Watching Casualty 1909 last night, I had to marvel at just how much can be wrung from one show by way of spin-offs before someone, somewhere says, “Ok, enough, we’ve killed it.”
This show reminded me a bit of the historical dramas we used to watch in school as part of our history lessons. It contained a great deal of factual stuff, as backed up by the pop up messages reiterating that the show was based on historical testimony and artefacts. Well, let’s face it, if it says it’s true in captions, then it must be…
Basically, it had all the ingredients of the modern day hospital setting, just launched a hundred years back in time. There was the baddie doctor who was high as a kite on cocaine most of the time, the goodie doctor who genuinely tried his best – and his love interest in the shape of a nurse who boldly invited him on outing on an omnibus, clearly a wanton woman if ever I’ve seen one – and the domineering matron in the form of Cherie Lunghi.
Add to that a few minging close-ups of surgical procedures carried out with flagrant disregard for the patient, catheters the size of brooms and acknowledgement of the fact that Gonorrhoea left unchecked stinks, it forced upon us rather hurriedly a gazillion historical facts pertaining to pre-NHS times but it was at the expense of the storylines.
For instance, there was a potentially interesting and historical social commentary about childhood prostitution that unfortunately got lost in the bigger picture, as did many of the character’s stories.
That said, it was highly amusing in parts; there was an argument over whether amputation to cure a case of warts was justified, an apprentice chemist who “bled” a salesman rather too enthusiastically and a trainee nurse who, when asked to insert a catheter showed some reluctance, only to be yelled at by the bombastic Mr Dean who scolded, “For heaven’s sake girl it’s a male member, it’s not a cobra!”
And the vocabulary of the day was quite interesting too. Where today we might hear shouts of “Chem 7, stat, and get me a full tox screen!” in the A&E – or ‘receiving room’ as it was apparently called in those days – we heard instead, “Swabs and cyanide wool in the cavity please Sister.” *Shudders*
Overall, if, like me, you love period drama and you love medical shows, in theory, you should’ve liked this and while it was tolerable, as I mentioned earlier, I felt I was being given a history lesson rather than being entertained. The actors didn’t really get much of a chance to shine either, given that they were busy cramming in as many factoids as was humanly possible, so they were wasted really. It would’ve been just the same end result if they’d had total unknowns playing the lead roles.
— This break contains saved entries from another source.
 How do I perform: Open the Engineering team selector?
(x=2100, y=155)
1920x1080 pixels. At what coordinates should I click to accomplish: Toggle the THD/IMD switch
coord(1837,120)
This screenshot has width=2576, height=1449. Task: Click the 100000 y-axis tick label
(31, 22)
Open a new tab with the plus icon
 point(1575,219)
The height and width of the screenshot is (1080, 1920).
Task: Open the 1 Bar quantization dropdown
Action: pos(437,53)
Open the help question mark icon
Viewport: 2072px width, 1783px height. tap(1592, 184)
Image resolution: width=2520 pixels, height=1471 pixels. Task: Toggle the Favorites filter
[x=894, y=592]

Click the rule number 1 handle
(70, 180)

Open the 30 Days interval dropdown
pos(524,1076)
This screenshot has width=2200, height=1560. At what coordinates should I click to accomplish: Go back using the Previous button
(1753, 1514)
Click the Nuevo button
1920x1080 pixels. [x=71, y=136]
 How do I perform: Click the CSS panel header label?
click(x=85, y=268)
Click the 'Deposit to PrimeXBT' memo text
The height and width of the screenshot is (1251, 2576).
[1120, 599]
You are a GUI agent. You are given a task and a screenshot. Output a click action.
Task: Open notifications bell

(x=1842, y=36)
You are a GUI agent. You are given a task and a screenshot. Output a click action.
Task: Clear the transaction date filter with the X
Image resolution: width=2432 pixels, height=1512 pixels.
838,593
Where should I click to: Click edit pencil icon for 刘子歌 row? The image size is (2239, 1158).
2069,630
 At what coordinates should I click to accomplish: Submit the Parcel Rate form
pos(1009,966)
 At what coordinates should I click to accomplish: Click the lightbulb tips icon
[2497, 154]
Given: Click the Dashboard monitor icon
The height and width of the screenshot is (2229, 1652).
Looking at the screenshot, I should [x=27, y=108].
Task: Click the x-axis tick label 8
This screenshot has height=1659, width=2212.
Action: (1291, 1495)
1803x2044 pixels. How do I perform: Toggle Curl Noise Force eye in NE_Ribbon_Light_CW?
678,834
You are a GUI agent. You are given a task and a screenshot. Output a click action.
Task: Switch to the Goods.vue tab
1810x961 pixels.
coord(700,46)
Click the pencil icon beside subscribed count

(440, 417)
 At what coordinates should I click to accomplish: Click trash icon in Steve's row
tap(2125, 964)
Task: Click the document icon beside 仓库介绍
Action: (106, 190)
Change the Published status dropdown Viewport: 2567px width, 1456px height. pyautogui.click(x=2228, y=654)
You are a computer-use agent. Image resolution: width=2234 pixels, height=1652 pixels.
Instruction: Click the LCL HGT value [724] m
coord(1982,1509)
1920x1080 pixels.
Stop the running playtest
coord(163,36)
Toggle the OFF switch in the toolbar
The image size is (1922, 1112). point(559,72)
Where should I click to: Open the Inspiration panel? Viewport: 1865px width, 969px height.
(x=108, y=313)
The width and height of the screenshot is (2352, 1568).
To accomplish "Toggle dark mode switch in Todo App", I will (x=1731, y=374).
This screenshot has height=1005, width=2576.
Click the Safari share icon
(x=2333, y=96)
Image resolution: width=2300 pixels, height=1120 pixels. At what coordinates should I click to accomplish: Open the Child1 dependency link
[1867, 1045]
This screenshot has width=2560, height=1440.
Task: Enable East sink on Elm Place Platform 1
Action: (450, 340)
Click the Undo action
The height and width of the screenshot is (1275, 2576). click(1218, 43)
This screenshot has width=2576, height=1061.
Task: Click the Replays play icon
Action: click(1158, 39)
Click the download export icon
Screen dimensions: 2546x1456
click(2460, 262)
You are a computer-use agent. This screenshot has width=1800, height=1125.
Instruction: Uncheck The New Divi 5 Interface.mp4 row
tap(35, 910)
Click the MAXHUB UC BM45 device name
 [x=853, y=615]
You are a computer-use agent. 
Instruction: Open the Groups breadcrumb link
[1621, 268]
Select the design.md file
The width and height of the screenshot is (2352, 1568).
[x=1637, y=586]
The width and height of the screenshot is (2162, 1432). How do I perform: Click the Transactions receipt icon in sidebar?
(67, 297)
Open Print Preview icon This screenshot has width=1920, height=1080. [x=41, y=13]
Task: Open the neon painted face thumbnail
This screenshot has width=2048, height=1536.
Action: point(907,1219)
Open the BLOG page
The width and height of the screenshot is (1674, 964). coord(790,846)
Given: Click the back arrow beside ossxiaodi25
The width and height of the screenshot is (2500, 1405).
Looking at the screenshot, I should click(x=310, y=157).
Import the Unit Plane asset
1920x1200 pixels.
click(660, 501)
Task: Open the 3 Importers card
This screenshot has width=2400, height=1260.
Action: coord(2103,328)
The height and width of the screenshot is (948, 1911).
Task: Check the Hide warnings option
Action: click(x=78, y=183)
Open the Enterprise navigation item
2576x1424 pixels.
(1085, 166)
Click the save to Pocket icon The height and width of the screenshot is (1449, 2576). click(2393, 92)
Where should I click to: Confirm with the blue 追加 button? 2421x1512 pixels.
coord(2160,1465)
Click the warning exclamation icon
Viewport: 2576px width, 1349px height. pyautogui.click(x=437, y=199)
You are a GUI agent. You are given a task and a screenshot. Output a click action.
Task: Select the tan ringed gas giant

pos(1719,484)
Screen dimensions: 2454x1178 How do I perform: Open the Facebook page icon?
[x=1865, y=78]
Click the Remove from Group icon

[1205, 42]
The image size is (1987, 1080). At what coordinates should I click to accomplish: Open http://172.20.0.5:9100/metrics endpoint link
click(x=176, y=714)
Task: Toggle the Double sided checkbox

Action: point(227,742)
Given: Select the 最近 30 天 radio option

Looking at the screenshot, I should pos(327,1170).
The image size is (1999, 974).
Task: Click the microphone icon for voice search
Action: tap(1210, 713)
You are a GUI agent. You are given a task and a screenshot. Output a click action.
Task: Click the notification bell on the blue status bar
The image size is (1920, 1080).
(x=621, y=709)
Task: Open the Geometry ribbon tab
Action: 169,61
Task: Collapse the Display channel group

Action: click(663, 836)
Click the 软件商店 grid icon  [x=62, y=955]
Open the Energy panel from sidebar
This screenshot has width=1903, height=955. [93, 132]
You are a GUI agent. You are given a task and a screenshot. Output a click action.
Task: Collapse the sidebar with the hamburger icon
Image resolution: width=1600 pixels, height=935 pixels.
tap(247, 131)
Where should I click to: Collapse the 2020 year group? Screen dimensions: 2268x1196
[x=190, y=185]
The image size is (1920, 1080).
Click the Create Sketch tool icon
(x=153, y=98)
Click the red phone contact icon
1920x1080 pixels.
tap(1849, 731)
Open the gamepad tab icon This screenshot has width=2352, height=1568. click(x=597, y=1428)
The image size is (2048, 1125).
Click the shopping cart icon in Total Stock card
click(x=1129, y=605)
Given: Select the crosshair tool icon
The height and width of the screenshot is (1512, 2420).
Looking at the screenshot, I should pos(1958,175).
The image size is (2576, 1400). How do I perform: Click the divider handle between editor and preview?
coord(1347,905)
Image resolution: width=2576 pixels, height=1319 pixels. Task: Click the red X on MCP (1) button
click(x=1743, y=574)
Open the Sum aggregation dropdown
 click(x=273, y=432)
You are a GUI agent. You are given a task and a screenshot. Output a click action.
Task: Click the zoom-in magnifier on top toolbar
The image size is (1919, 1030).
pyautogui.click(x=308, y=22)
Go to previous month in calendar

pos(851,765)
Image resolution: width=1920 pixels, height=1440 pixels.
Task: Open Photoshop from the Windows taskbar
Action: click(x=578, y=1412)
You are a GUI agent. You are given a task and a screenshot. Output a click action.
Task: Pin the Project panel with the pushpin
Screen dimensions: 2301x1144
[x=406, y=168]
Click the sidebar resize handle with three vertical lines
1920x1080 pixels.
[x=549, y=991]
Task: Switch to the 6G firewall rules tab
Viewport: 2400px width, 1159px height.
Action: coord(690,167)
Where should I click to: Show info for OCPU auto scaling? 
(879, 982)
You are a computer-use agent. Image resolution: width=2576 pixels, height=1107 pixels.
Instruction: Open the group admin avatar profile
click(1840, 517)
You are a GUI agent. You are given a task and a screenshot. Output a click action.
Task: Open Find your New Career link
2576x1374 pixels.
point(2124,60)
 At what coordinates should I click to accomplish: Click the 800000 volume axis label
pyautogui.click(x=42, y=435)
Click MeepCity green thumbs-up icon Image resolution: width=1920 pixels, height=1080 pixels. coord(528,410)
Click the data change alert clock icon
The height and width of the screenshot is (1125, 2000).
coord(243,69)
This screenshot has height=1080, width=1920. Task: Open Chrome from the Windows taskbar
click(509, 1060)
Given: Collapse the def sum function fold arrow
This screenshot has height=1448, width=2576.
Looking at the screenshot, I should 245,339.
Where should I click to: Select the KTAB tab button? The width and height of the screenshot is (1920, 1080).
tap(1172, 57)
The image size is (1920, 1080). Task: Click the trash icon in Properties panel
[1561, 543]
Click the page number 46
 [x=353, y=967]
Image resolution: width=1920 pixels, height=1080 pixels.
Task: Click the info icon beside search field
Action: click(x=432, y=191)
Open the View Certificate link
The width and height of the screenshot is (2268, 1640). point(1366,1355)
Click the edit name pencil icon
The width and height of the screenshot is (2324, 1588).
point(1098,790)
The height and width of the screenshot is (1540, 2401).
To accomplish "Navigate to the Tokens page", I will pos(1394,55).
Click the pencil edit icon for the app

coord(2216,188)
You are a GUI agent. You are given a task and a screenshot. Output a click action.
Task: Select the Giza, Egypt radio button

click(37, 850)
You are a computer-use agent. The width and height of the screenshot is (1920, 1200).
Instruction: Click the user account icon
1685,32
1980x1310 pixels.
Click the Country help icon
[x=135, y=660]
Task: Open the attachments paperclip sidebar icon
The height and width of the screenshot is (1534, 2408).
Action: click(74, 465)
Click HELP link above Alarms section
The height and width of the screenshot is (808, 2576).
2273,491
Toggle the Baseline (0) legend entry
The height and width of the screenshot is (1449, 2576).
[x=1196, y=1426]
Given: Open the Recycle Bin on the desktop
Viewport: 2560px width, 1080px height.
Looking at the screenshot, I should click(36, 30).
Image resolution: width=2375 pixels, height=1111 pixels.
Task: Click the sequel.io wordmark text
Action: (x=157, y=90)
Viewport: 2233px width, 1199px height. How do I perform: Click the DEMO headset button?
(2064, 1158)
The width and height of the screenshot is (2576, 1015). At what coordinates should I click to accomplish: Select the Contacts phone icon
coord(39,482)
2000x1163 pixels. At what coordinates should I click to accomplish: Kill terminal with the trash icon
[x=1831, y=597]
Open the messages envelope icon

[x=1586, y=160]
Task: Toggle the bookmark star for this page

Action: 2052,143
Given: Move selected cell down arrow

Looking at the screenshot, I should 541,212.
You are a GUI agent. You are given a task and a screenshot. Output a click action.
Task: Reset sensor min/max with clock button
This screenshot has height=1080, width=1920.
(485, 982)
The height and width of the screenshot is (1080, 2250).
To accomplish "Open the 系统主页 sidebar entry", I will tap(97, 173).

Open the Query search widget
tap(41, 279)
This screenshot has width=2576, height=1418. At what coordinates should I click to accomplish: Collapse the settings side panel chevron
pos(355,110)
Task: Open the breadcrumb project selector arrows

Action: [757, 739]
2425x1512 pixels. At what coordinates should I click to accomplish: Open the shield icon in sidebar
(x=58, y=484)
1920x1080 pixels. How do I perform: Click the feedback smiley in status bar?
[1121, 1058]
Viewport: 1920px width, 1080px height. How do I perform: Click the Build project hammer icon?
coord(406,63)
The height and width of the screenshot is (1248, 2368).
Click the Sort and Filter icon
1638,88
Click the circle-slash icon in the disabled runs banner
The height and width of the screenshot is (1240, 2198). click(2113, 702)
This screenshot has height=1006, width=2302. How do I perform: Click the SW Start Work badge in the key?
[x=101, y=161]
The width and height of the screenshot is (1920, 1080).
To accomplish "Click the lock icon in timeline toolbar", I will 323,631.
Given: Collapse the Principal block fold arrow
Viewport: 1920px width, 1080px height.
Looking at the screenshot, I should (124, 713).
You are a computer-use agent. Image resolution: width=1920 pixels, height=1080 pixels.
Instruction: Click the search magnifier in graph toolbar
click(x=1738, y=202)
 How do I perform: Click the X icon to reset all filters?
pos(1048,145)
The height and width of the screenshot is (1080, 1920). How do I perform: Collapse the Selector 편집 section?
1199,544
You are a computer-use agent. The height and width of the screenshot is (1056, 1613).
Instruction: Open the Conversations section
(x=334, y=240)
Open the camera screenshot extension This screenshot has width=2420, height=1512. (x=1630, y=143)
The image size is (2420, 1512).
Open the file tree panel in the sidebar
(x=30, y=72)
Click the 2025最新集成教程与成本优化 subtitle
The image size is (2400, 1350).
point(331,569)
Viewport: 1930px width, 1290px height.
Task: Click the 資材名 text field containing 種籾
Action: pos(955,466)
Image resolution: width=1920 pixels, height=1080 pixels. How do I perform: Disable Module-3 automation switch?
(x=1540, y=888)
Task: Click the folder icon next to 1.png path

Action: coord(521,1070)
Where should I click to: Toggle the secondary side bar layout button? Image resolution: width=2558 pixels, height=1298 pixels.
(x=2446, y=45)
I can’t condemn it entirely though; it was a fun watch in many ways and after it, I at least felt rather glad I wasn’t around to need of medical treatment in those days. However, that said, it then occurred to me that the medical dilemmas and problems of 1909 weren’t all that different to today’s – there were icky and gross infections around then as there are today, there are still incompetent/junkie medical staff killing people off and there are still political intrigues on every ward… If you take Casualty and Holby City as a verbatim yardstick of modern day medicine anyway!